WORK TASK — Repeat the entries beneath in their entirety, precisely as given.

DATASET EXCERPTS —
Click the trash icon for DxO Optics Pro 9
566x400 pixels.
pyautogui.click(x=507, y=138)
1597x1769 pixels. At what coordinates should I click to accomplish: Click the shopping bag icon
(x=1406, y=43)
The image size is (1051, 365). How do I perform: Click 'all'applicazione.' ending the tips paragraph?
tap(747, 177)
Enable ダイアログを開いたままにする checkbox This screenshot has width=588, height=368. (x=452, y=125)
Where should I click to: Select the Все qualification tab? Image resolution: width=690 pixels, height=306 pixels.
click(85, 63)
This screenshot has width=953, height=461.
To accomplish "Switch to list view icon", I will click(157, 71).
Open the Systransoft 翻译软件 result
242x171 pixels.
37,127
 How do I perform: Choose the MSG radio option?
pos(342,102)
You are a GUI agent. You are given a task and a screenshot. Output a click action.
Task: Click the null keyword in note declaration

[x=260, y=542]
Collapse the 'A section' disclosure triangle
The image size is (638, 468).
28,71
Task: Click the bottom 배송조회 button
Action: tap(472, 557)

SOLUTION FOR THIS EXERCISE —
Click the trash icon for DxO Optics Pro 9
566x400 pixels.
pyautogui.click(x=507, y=138)
1597x1769 pixels. At what coordinates should I click to accomplish: Click the shopping bag icon
(x=1406, y=43)
The image size is (1051, 365). How do I perform: Click 'all'applicazione.' ending the tips paragraph?
tap(747, 177)
Enable ダイアログを開いたままにする checkbox This screenshot has width=588, height=368. (x=452, y=125)
Where should I click to: Select the Все qualification tab? Image resolution: width=690 pixels, height=306 pixels.
click(85, 63)
This screenshot has width=953, height=461.
To accomplish "Switch to list view icon", I will click(157, 71).
Open the Systransoft 翻译软件 result
242x171 pixels.
37,127
 How do I perform: Choose the MSG radio option?
pos(342,102)
You are a GUI agent. You are given a task and a screenshot. Output a click action.
Task: Click the null keyword in note declaration

[x=260, y=542]
Collapse the 'A section' disclosure triangle
The image size is (638, 468).
28,71
Task: Click the bottom 배송조회 button
Action: tap(472, 557)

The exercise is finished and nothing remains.